Fifty years have passed since the game of Pong appeared. It is the first product of game developer Atari and it debuted as an arcade game. Following the popularity of the arcade, a home console version came out three years later.
Pong has its origins in engineer Allen Alcorn. He was hired by Atari co-founder Nolan Bushnell to develop games for the company, even though Alcorn had no experience as a game developer. Alcorn said Alcorn and Bushnell previously worked together at electronics maker Ampex. In an interview with IGN in 2012. Then the Atari founder was impressed by Alcorn’s expertise in computer science and electrical engineering. That’s why Bushnell wanted the engineer with his company.

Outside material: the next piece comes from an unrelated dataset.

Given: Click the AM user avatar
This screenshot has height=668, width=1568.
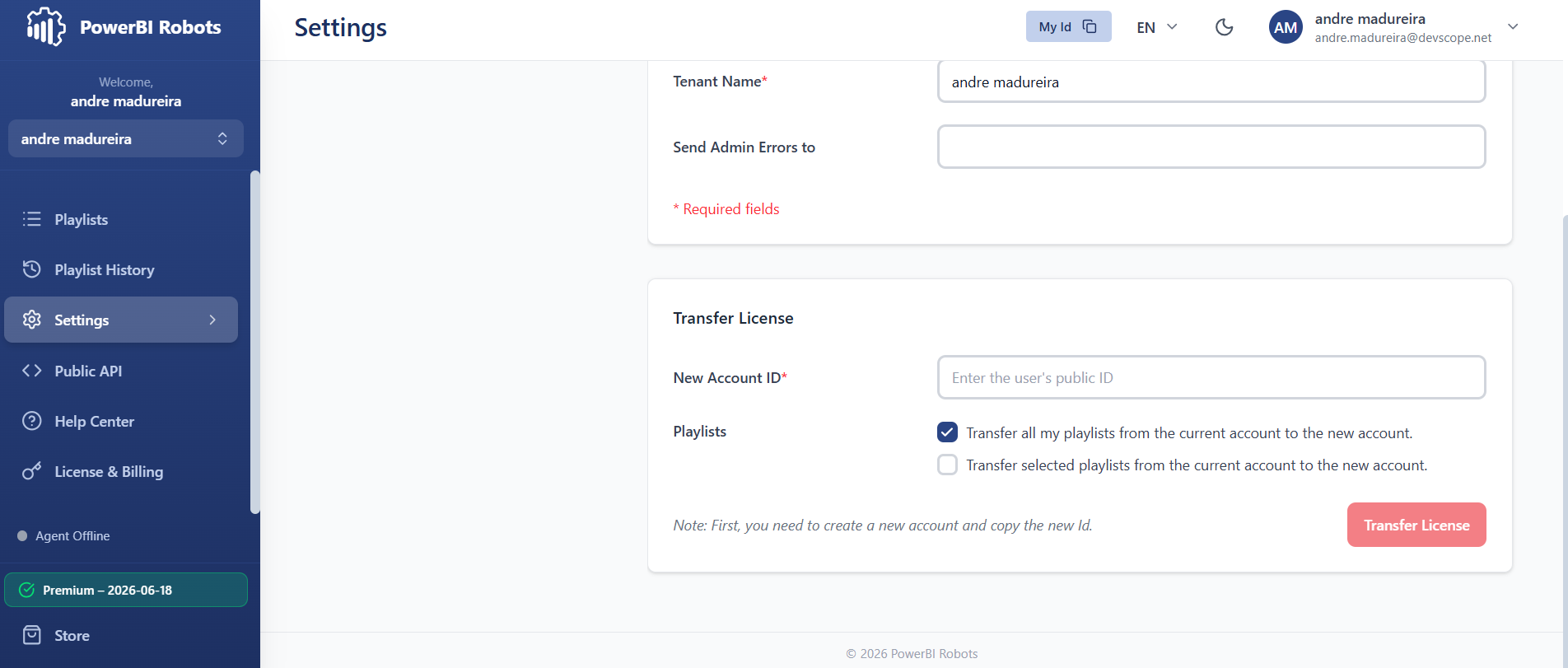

The exact inspiration behind Pong remains unclear. According to Bushnell, the game is based on numerical variations on tennis, including a game he played on a PDP-1 computer in 1964. However, Alcorn says Pong is based on Ping Pong’s Magnavox Odyssey, which Bushnell saw prior to the console release. As a training project, the engineer was tasked with creating a simple game with one moving point, two bats, and numbers for keeping scores.
The first version was too boring for Alcorn, so he added certain elements to make it more exciting, such as the ball moving faster and faster. Another feature is that the paddles in the game cannot reach the top of the screen. This was due to a circuit malfunction. Rather than fix the bug, Alcorn decided to leave it at it. This made the game more difficult and prevented “skilled players from playing the game forever”.
In August 1972, Atari placed a prototype of Pong at Andy Capp’s Tavern in Sunnyvale, California. The company had previously supplied pinball machines with tape. The prototype quickly became flawed due to its extreme popularity. The cause of the malfunction turned out to be quite simple: the coin input tray, which was borrowed from the washing machine from the laundromat, was full, so that no more coins could fit in it.
After finding investors, Atari was able to release Pong. On November 29, 1972, the game was announced and twelve arcade cabinets were distributed throughout California. After its release, Pong consistently earned four times the profits of other coin-operated machines at the time. Bushnell estimated in an interview with Game Informer in 2011 The game makes 30 to 40 dollars a day. That’s about 140 to 160 people playing for 25 cents at a time. By 1974, over 8,000 Pong Arcade cabinets had been sold.
In 1975, Atari released a version of the game for the home console. Two versions appeared on the market: the Home Pong, which was only available through the Sears retail chain, and Atari’s own version. Home Pong sold 150,000 copies and the Atari special edition sold 50,000 copies, Wired wrote in 2012. Also, many manufacturers have created their own version of Pong. Tweakers published an article in 2019 on how to do this Create your own Pong console.